Output nothing but the lines from the first line of the entries to the line with "Click the orange", inclusive, exactly as they read.

[[ DATA open ]]

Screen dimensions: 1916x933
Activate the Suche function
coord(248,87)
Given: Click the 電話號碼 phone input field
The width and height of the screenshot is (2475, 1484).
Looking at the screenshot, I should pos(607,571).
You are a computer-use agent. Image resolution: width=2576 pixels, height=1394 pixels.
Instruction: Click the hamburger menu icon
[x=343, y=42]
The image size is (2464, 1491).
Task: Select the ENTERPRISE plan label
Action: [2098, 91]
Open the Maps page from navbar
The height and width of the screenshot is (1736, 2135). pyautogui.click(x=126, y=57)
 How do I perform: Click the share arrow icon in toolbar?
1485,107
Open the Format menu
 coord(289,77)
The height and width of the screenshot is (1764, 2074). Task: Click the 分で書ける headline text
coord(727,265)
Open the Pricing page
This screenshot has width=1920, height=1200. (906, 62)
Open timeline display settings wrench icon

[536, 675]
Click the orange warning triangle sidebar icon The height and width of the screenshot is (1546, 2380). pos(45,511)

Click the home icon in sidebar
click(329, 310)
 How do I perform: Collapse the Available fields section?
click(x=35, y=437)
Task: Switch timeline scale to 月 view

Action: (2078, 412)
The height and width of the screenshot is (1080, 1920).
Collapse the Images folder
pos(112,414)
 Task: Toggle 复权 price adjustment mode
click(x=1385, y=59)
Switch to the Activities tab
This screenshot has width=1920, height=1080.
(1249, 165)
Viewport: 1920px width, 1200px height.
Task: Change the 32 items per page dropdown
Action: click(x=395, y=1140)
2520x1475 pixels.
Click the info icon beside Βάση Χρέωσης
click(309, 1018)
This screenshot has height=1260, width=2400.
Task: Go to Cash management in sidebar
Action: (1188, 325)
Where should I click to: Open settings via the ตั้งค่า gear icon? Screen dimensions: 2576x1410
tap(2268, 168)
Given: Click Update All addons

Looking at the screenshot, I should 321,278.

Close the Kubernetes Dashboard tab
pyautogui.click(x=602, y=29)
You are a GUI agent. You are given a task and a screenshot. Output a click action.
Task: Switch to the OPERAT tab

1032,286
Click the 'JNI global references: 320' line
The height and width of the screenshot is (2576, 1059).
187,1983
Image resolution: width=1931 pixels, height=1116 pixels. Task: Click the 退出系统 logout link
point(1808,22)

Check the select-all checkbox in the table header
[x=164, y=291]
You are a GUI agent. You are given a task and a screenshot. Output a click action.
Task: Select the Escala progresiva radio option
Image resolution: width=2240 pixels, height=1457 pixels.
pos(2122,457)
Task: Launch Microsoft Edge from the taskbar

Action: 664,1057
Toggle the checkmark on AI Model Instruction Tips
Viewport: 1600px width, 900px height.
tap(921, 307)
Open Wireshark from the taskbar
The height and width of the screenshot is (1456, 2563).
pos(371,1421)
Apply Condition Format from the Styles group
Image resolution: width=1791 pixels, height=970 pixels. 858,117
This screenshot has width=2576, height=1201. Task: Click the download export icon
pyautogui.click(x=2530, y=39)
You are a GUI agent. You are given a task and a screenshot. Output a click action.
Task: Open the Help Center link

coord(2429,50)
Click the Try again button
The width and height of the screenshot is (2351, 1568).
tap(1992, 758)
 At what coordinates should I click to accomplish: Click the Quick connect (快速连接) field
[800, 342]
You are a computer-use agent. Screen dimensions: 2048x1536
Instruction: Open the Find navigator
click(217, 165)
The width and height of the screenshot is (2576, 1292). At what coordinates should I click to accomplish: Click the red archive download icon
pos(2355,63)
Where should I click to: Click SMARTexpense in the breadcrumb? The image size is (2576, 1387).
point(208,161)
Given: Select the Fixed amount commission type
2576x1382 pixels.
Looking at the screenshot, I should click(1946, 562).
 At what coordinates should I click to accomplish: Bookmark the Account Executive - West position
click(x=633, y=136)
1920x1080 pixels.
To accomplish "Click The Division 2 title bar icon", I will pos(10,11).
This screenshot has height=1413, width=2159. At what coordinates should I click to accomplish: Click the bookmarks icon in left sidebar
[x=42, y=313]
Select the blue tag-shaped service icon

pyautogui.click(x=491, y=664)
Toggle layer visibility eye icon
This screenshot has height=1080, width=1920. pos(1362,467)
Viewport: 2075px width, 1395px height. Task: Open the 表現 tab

[[ DATA closed ]]

**SOLUTION FOR THIS TASK**:
Screen dimensions: 1916x933
Activate the Suche function
coord(248,87)
Given: Click the 電話號碼 phone input field
The width and height of the screenshot is (2475, 1484).
Looking at the screenshot, I should pos(607,571).
You are a computer-use agent. Image resolution: width=2576 pixels, height=1394 pixels.
Instruction: Click the hamburger menu icon
[x=343, y=42]
The image size is (2464, 1491).
Task: Select the ENTERPRISE plan label
Action: [2098, 91]
Open the Maps page from navbar
The height and width of the screenshot is (1736, 2135). pyautogui.click(x=126, y=57)
 How do I perform: Click the share arrow icon in toolbar?
1485,107
Open the Format menu
 coord(289,77)
The height and width of the screenshot is (1764, 2074). Task: Click the 分で書ける headline text
coord(727,265)
Open the Pricing page
This screenshot has width=1920, height=1200. (906, 62)
Open timeline display settings wrench icon

[536, 675]
Click the orange warning triangle sidebar icon The height and width of the screenshot is (1546, 2380). pos(45,511)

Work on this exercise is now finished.